--- YOUR TASK ---
Repeat the data exactly as given below, dropping every picture.
= Beginning of Section =
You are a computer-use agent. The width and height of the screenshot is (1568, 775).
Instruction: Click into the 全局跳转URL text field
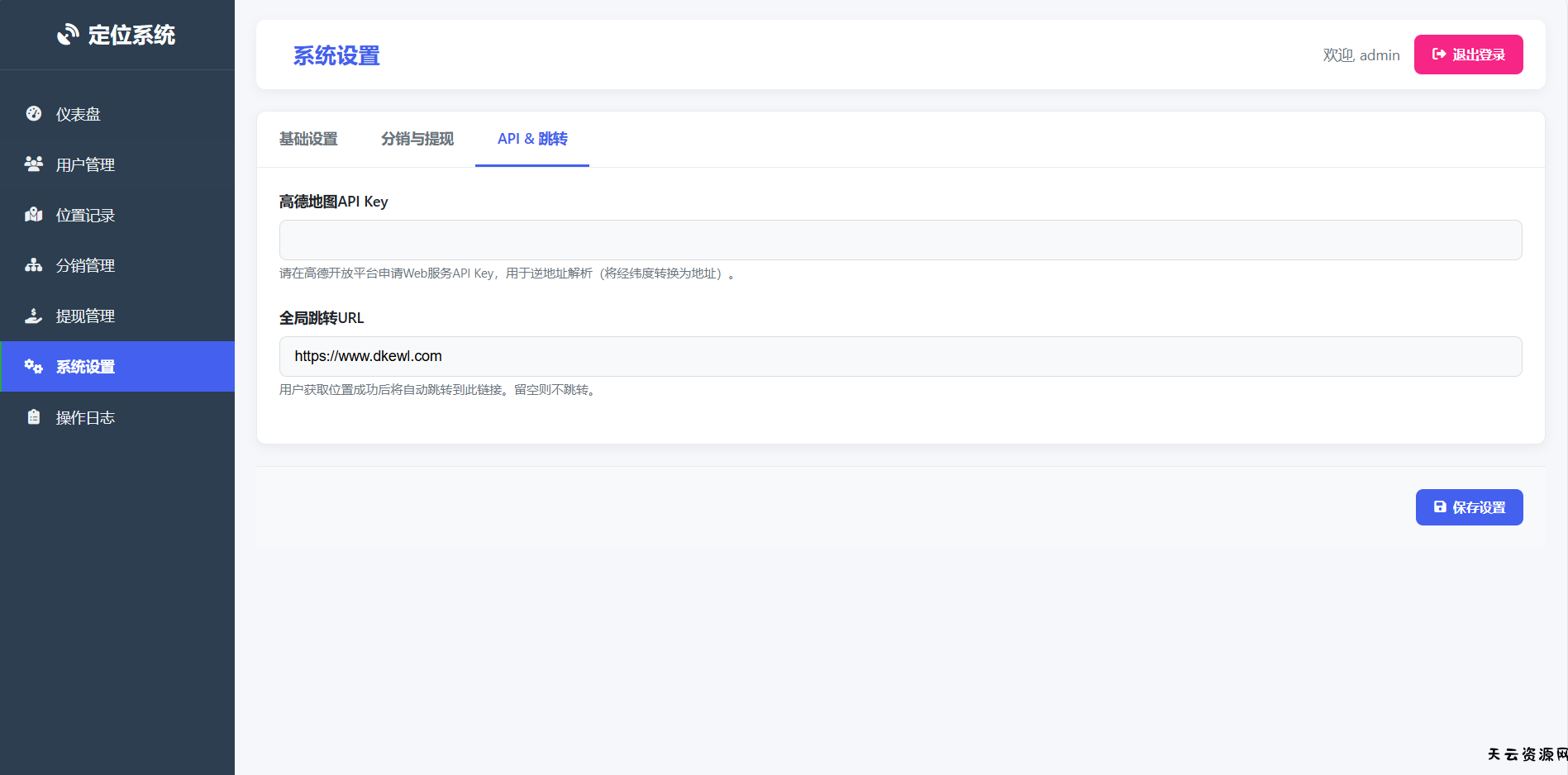[x=900, y=356]
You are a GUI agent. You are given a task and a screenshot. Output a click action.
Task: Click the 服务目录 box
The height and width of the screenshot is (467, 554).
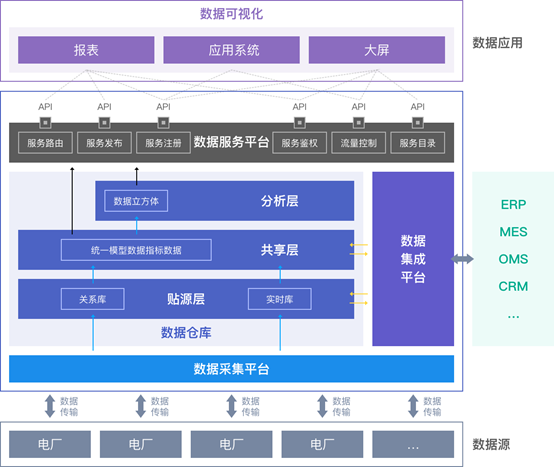[418, 143]
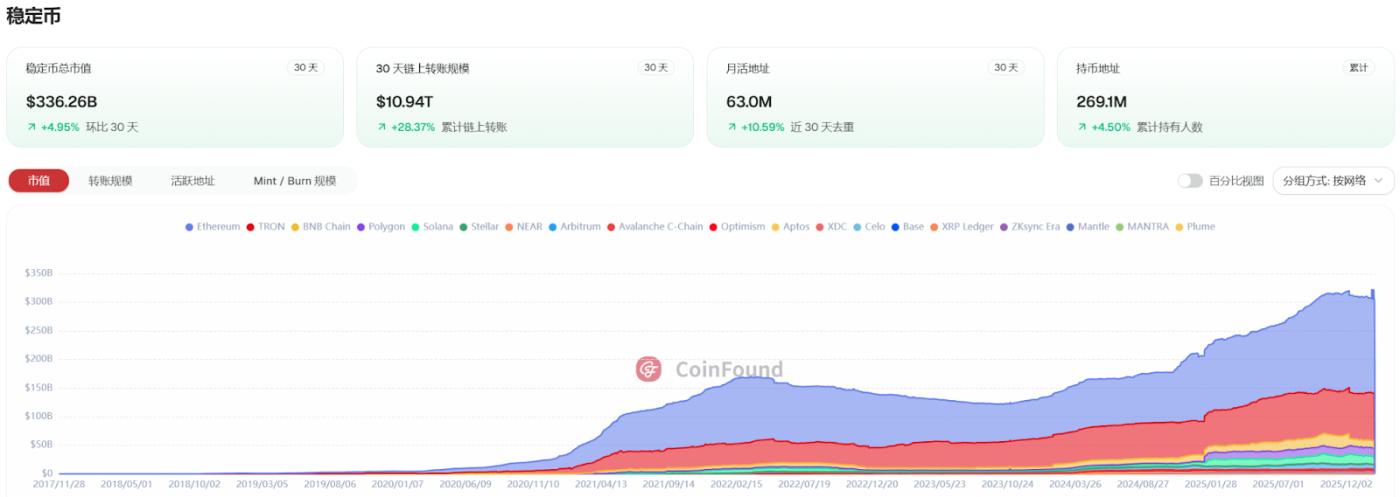Viewport: 1400px width, 497px height.
Task: Select the 市值 market cap tab
Action: pyautogui.click(x=39, y=181)
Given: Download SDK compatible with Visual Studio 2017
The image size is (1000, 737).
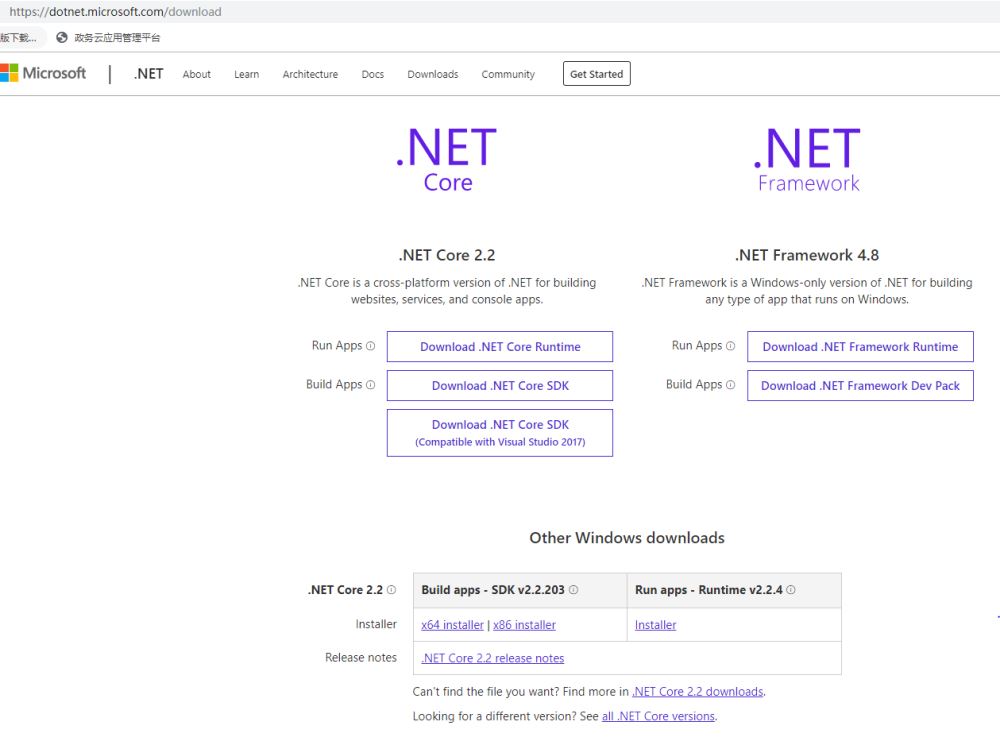Looking at the screenshot, I should point(500,433).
= End of Section =
--- SOLUTION FOR THIS TASK ---
You are a computer-use agent. The width and height of the screenshot is (1568, 775).
Instruction: Click into the 全局跳转URL text field
[x=900, y=356]
You are a GUI agent. You are given a task and a screenshot. Output a click action.
Task: Click the 服务目录 box
The height and width of the screenshot is (467, 554).
[418, 143]
Viewport: 1400px width, 497px height.
Task: Select the 市值 market cap tab
Action: pyautogui.click(x=39, y=181)
Given: Download SDK compatible with Visual Studio 2017
The image size is (1000, 737).
Looking at the screenshot, I should point(500,433).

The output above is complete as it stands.